Now who's going to believe that? No one, right? For one thing, George Carlin is dead! How can you swear when you're not even alive? For another thing, just because you say he swears a lot doesn't mean I'm going to believe you. You could be lying. You could be from another planet, desperately trying to blend into our Earth culture and just making stuff up about George Carlin and swears. And what's a swear? How am I supposed to know a technical term like that? And who are you? What language are you speaking? How am I able to read this? I'm totally lost! Agh!

So, in order to keep me from whaling you over the head and giving you an anal probe to determine your species, you need to embed quotes or facts of some kind to back up your assertion. Like this:
George Carlin, a dead comedian, swore a lot while he was still alive. Swears are words that are taboo in civilized society, and Carlin tended to say them a lot. For example, in a concert performance in New York, he once said, "Damn." That's a swear. It shows how he used to swear when he was alive. 
See? It's very important to include details the reader already knows, so they know you're human.

An Even More Valuable Point: Quote as much material as you need to, and then some. 

If one were to actually write an essay about George Carlin, you'd have to include some material about him, what he talked about, his beliefs, gender, race, shoe size, birth sign and dental hygiene. All of these are relevant details when discussing his use of language. So, let's pretend that your teacher has asked you to analyze his use of metaphor. Consider this excerpt:
Carlin's use of metaphors was very good because it allowed him to get his point across. For example, once at a nightclub he said, "Have you ever noticed how everyone who drives slower than you is an idiot, and anyone who drives faster than you is a maniac? You're like 'Hey, look at that idiot!' and 'Whoah, slow down, maniac!' That's crazy. People are crazy, man. Like this woman I once talked to at a book store. I asked her where the Self-Help section was and she said that would defeat the whole purpose. Crazy, man. This world is a freak show. A real freak show. When you're born, you get a ticket to the freak show. When you're born in America, you get a front row seat." That "freak show" part was a metaphor, which really helps George Carlin, an American comedian who is not an alien and knows what swears are, get his point across, which is that capitalism sucks. 
Did you see how that worked? You need to have long, rambling quotes that say absolutely nothing about the main point. It's even better if you don't have a main point at all, because that way, you can pick pretty much whatever evidence you like and link it to your thesis. That way, when your teacher OD's on Dramamine and passes out on the floor, you can always visit her at the hospital and tell her, "Look, I used evidence and a citation! What more do you want?"

One more very very valuable point: Repetition works. It works. Repetition, that is. 

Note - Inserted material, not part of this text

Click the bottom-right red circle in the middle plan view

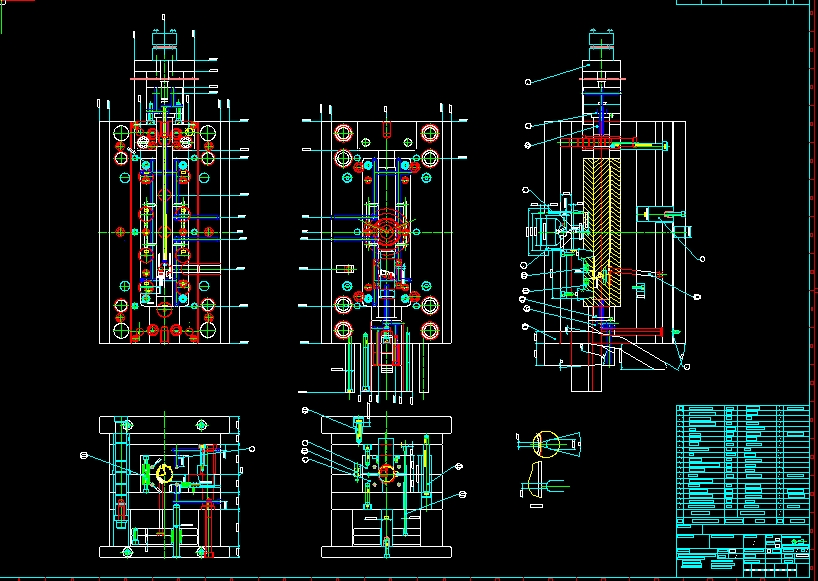[430, 330]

I think we can all agree that people are vapid, unthinking automatons who shuffle aimlessly through life at the expense of independent thought. So we need to write accordingly and stress our evidence through repetition. That way, our point will sink in even more effectively. Here's an opening to an essay about George Carlin's style of speaking:
George Carlin was a comedian who was very funny. In his speech, he used a lot of figurative language, like metaphors, similes, personification, words, syllables, Volkswagens, butter and mayonnaise. This figurative language, which was used by George Carlin in his speech "The Seven Dirty Things People Say With Words," really was useful in his comedy, because, since he was a comedian, he needed to worry about making people laugh. And they did laugh, because of his figurative language, which I mentioned earlier. 
Notice that at this point, a followup comment on my part isn't even necessary.

Concluding Thoughts:

So, there you go. Evidence makes the argument, facts make evidence, you don't need to understand facts in order for them to be true and you're about to get an anal probe. Now go write that essay. And remember me when you get into Stanford.
This man is the perfect metaphor for like, you know, whatever.